Please decide whether each statement below agrees with the text about Richmal Crompton, answering yes or no and quoting the deciding words from that text. 1. She taught at Bromley High School until 1923. 2. She lost the use of her left leg. 3. William Brown is the protagonist of twenty books.

Document section:
====
She was born in Bury, Lancashire in 1890, and died in 1969. She was an English writer, specialized in children’s books and horror stories.

She was the second child of Edward John Sewell, a protestant pastor and parochial school teacher, and his wife Clara; her older brother John Battersby was also a writer under the pseudonym John Lambourne.

Richmal Crompton attended St Elphin’s school and won a scholarship to classical studies at Royal Holloway College London, where she graduated Bachelor of Arts, and, in 1914, returned to teach classical authors at St. Elphin’s until 1917. Then, when she was 27 years old, went to Bromley High School in South London, teaching the same subject until 1923. Having contracted polio, she lost the use of her right leg. In 1923 and from then on, she spent her free time to write.

In 1924, she created her famous character William Brown, the protagonist of thirty-eight books of children’s stories in the naughty William saga that she wrote until her death.
====
Data excerpts:
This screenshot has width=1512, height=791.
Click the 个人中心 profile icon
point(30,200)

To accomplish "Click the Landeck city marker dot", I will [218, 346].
====
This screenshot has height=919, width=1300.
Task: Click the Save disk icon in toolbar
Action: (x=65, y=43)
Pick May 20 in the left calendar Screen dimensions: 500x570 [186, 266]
====
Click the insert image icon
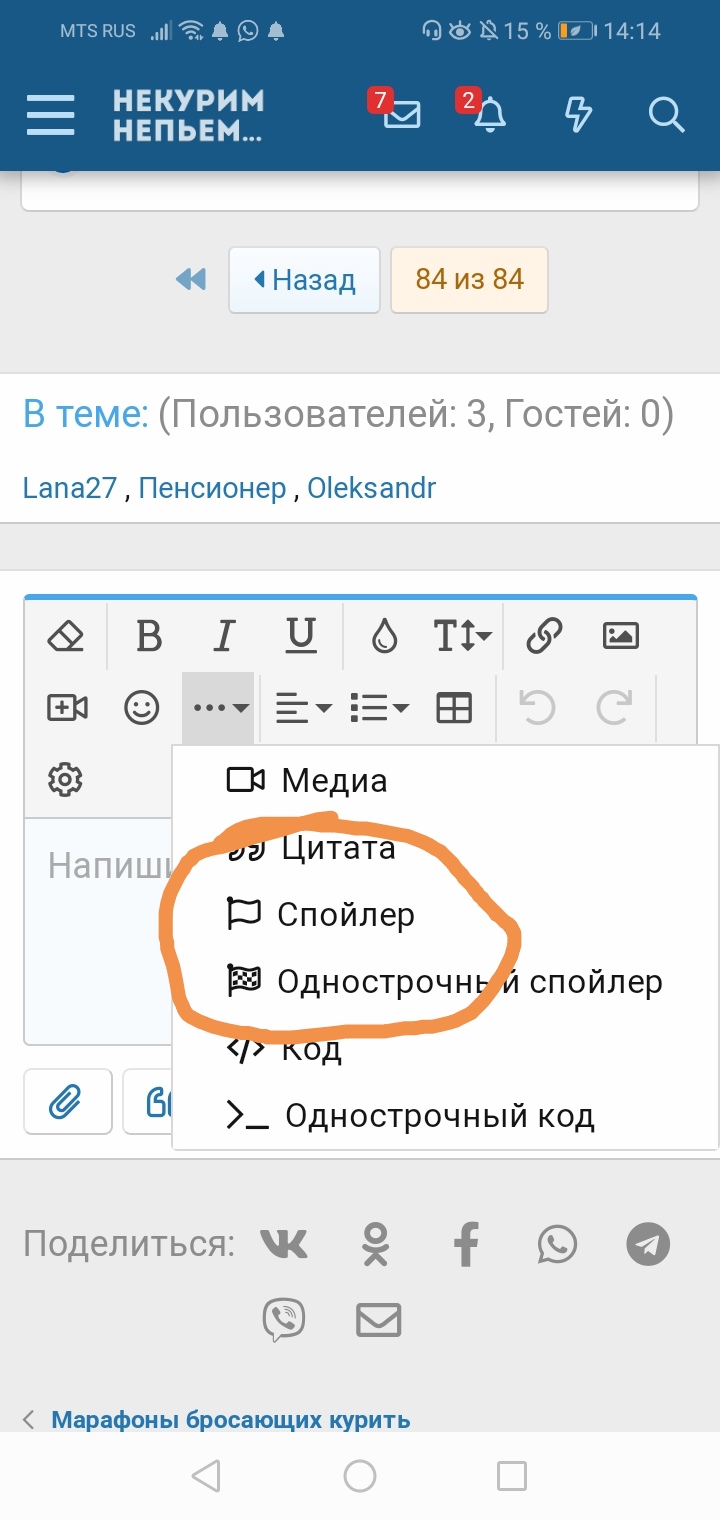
====
Answer to this problem:
1. Yes: "teaching the same subject until 1923"
2. No: "she lost the use of her right leg"
3. No: "the protagonist of thirty-eight books of children’s stories"